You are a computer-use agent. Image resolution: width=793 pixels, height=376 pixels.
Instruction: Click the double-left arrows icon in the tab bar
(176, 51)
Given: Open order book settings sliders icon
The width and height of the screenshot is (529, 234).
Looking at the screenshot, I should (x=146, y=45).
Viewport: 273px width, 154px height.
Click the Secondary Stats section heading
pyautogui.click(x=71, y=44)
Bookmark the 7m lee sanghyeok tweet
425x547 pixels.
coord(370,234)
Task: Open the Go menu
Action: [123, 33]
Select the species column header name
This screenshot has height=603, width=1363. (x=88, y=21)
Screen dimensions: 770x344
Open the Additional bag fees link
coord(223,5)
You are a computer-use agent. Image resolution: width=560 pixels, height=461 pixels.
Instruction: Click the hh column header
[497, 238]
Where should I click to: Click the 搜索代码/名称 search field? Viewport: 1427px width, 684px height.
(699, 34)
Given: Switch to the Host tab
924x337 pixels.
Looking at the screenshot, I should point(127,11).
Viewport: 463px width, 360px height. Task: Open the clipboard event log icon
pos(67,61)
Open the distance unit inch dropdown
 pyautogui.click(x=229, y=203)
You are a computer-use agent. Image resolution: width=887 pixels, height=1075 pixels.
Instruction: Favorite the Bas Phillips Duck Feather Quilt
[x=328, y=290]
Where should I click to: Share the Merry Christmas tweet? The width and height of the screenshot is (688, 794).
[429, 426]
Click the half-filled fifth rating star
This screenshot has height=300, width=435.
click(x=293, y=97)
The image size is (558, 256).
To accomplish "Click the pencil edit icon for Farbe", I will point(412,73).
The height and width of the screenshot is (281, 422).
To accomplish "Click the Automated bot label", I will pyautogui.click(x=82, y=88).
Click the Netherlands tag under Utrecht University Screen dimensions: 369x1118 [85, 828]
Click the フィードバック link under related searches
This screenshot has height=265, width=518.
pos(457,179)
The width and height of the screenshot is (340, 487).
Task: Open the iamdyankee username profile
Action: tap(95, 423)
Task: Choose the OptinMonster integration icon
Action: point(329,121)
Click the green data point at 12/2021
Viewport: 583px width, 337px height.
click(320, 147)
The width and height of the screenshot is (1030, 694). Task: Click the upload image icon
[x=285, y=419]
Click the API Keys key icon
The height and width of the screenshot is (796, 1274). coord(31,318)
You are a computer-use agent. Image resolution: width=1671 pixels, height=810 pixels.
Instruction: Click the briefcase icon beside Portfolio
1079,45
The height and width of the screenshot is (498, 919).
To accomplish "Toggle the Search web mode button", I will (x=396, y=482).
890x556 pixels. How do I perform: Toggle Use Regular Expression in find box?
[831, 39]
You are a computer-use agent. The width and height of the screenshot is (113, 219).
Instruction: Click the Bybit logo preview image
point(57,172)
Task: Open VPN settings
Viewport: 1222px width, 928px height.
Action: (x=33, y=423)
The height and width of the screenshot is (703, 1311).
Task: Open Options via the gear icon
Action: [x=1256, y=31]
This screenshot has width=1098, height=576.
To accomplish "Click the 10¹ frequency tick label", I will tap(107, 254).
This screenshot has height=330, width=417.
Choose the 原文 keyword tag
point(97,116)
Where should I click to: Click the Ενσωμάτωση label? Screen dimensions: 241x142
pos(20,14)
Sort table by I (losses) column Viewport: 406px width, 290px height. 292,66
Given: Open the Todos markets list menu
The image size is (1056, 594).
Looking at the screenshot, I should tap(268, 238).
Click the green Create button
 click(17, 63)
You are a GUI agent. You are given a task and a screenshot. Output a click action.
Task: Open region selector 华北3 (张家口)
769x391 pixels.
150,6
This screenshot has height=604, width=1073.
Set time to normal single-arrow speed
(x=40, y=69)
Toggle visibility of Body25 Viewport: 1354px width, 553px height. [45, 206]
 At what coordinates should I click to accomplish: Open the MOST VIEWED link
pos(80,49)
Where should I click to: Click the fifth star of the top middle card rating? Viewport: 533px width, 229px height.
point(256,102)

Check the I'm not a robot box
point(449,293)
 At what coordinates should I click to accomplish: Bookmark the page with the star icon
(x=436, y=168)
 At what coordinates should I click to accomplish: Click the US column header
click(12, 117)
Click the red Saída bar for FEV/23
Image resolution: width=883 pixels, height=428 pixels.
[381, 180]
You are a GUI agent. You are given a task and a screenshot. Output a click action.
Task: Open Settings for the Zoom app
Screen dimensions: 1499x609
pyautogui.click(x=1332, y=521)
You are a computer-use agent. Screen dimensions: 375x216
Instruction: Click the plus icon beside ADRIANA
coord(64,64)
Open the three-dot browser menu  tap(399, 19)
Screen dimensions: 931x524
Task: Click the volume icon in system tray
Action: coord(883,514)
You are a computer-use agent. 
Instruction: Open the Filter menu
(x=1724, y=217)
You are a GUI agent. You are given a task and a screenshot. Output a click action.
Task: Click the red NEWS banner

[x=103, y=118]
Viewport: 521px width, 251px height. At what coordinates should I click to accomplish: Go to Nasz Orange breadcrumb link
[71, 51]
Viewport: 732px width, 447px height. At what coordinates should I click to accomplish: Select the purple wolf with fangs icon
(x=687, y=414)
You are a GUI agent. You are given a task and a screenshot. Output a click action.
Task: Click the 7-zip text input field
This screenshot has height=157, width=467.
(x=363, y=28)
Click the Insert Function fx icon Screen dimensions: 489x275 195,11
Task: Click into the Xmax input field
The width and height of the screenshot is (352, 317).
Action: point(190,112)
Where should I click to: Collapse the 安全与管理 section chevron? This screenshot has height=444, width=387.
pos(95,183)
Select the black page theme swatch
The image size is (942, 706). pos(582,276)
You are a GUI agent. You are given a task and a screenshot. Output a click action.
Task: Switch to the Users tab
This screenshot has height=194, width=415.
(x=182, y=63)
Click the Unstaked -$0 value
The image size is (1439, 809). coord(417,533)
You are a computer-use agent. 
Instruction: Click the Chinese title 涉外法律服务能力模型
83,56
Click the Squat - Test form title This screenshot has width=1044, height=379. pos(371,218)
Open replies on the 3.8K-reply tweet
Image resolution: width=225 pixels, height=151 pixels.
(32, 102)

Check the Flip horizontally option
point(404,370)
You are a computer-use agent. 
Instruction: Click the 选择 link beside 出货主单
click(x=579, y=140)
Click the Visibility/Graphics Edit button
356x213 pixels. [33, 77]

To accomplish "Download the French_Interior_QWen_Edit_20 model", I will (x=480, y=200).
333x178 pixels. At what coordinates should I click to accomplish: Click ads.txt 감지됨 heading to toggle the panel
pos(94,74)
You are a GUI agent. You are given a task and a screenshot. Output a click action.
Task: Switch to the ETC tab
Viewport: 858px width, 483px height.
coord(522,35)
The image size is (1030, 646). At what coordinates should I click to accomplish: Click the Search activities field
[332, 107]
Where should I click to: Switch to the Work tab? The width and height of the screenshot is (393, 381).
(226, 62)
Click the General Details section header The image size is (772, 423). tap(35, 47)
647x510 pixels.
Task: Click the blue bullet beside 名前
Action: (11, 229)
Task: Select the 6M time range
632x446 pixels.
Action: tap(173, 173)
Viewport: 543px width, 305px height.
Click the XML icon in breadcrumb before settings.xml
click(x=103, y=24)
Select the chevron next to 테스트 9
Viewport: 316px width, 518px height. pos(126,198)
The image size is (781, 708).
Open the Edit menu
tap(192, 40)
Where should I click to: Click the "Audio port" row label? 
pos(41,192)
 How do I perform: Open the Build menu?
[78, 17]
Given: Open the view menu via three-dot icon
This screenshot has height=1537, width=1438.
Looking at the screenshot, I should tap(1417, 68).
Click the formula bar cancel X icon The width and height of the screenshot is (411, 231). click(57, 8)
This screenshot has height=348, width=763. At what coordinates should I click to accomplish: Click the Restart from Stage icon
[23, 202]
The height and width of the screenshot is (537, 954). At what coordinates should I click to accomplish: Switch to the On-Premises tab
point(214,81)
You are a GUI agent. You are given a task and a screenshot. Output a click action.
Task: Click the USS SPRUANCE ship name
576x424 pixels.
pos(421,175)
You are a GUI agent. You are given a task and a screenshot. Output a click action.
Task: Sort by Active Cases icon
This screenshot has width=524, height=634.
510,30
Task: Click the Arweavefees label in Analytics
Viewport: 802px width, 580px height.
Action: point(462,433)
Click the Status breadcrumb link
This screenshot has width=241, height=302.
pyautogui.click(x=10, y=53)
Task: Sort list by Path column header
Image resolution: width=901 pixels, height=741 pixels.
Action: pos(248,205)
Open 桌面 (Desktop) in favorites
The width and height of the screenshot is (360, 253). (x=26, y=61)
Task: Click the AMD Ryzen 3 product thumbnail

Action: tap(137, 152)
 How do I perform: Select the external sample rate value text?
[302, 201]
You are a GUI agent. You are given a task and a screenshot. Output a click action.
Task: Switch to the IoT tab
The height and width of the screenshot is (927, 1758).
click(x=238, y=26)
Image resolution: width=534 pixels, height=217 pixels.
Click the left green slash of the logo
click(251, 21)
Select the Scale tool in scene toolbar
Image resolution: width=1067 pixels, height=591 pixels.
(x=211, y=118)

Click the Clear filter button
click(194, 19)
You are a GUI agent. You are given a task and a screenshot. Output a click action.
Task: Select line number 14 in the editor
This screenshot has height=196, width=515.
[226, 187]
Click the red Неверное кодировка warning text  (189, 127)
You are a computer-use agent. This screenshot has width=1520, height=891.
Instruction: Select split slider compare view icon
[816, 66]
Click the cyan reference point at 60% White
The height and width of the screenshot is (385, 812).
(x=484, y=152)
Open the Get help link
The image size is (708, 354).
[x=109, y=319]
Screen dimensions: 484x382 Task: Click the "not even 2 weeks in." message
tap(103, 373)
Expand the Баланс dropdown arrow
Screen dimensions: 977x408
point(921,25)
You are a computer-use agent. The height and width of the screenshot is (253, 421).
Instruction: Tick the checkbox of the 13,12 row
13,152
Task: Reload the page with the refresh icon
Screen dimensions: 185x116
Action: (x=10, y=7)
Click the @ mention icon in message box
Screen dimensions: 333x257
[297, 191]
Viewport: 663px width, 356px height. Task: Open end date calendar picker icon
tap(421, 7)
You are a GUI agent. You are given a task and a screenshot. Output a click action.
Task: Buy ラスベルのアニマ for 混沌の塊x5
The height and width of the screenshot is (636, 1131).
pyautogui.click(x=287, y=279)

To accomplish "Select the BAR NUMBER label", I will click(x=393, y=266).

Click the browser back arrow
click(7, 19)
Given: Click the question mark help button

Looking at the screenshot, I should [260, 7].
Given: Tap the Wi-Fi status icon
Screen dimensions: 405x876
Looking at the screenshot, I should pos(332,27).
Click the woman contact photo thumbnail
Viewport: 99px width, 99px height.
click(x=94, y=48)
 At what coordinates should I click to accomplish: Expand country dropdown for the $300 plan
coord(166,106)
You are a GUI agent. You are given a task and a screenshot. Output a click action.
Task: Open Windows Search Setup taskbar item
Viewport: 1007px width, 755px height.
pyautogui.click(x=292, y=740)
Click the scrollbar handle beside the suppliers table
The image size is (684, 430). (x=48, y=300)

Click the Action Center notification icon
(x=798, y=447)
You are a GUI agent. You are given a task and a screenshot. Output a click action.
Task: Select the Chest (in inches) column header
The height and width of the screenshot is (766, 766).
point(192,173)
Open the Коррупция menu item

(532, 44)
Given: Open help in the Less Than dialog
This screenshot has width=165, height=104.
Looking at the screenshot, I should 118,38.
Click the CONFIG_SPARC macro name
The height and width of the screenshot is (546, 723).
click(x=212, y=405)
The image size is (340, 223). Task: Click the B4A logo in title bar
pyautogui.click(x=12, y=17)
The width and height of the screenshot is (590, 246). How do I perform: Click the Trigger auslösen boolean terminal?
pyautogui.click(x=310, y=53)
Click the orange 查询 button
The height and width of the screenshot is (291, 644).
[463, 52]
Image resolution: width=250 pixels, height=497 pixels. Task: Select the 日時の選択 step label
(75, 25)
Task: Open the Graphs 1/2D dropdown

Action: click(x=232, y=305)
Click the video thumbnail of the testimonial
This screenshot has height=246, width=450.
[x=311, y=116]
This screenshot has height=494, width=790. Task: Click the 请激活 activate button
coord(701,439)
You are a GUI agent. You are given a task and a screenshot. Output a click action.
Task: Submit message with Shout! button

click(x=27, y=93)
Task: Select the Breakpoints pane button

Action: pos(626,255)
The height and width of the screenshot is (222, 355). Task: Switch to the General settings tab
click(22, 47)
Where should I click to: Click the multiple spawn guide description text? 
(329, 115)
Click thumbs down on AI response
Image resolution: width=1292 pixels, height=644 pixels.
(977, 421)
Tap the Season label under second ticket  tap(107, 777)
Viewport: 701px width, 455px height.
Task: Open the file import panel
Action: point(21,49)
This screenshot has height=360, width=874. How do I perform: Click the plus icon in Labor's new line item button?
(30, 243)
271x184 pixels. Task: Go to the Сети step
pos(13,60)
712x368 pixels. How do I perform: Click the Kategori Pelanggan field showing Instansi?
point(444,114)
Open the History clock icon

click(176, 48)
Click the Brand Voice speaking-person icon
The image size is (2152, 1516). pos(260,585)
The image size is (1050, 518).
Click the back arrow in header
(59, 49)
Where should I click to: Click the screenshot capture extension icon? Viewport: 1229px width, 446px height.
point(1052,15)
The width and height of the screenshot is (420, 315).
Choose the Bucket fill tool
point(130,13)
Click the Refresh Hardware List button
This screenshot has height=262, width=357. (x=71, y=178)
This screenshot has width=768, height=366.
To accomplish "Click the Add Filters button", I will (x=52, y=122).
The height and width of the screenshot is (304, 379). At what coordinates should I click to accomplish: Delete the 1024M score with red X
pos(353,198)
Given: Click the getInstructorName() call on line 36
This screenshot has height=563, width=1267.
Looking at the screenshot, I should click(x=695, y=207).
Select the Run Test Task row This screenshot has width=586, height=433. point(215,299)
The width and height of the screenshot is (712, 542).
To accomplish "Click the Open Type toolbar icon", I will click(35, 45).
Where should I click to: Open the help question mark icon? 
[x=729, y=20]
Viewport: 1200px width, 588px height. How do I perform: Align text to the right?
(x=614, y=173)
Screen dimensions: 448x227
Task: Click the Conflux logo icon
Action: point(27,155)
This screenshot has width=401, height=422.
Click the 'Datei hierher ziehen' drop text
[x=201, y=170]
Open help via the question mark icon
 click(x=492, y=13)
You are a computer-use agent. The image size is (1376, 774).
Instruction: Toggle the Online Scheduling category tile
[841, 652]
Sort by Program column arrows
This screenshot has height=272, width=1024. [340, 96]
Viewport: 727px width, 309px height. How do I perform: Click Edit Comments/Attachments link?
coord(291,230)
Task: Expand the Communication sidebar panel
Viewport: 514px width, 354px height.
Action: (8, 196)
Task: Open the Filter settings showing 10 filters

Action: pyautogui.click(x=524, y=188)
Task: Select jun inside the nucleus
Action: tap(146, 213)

● WHAT YOU SHOULD DO
Return, unchanged and in order, the stretch of the entries from the line containing "At what coordinates should I click to accomplish: Expand" through the line containing "(x=798, y=447)", with both of those lines included.

● COMPLETED TASK
 At what coordinates should I click to accomplish: Expand country dropdown for the $300 plan
coord(166,106)
You are a GUI agent. You are given a task and a screenshot. Output a click action.
Task: Open Windows Search Setup taskbar item
Viewport: 1007px width, 755px height.
pyautogui.click(x=292, y=740)
Click the scrollbar handle beside the suppliers table
The image size is (684, 430). (x=48, y=300)

Click the Action Center notification icon
(x=798, y=447)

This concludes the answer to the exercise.